WHAT TO WORK ON:
In your copy, leave out the pictures and output only the lines from the one holding "The height and" through the end of the data below, exactly.

──────── STUDY MATERIAL ────────

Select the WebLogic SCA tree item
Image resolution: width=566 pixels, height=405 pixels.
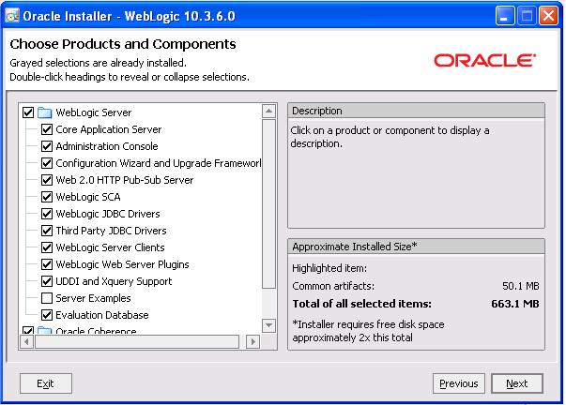pos(87,197)
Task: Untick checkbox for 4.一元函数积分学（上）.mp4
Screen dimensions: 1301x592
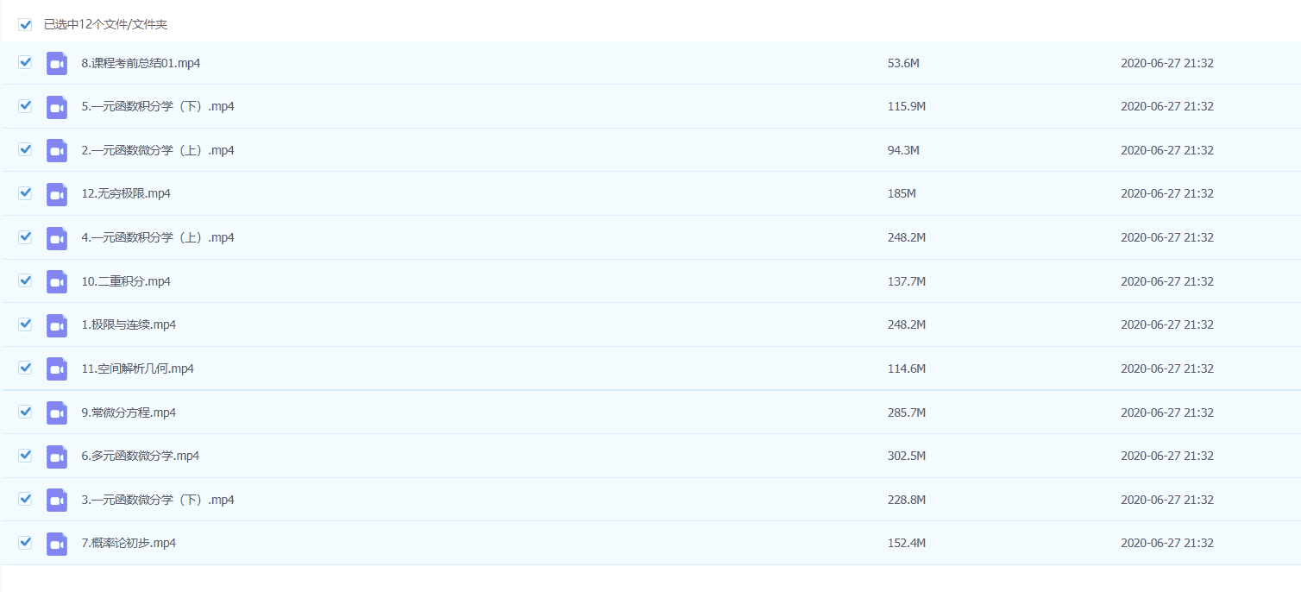Action: coord(25,236)
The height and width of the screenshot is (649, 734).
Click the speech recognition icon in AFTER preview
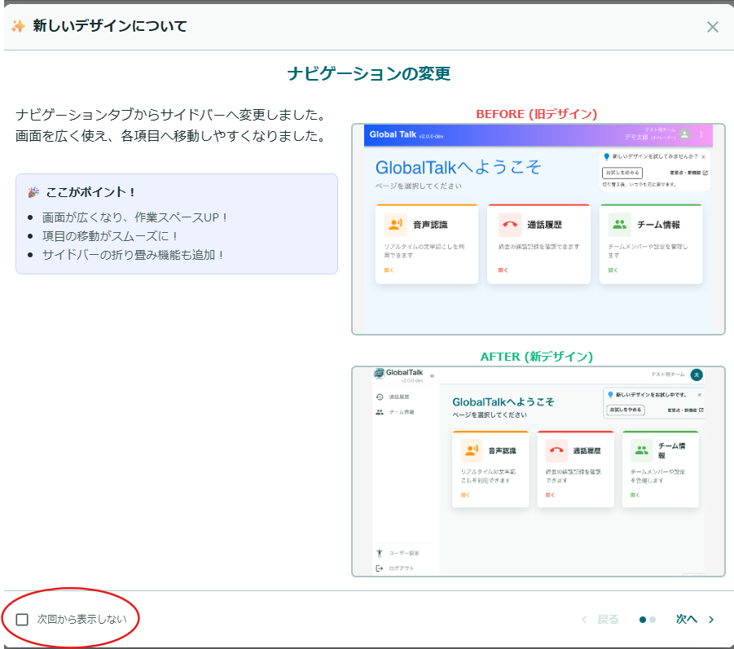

────────

FINISHED EXERCISE:
The height and width of the screenshot is (649, 734).
Click the speech recognition icon in AFTER preview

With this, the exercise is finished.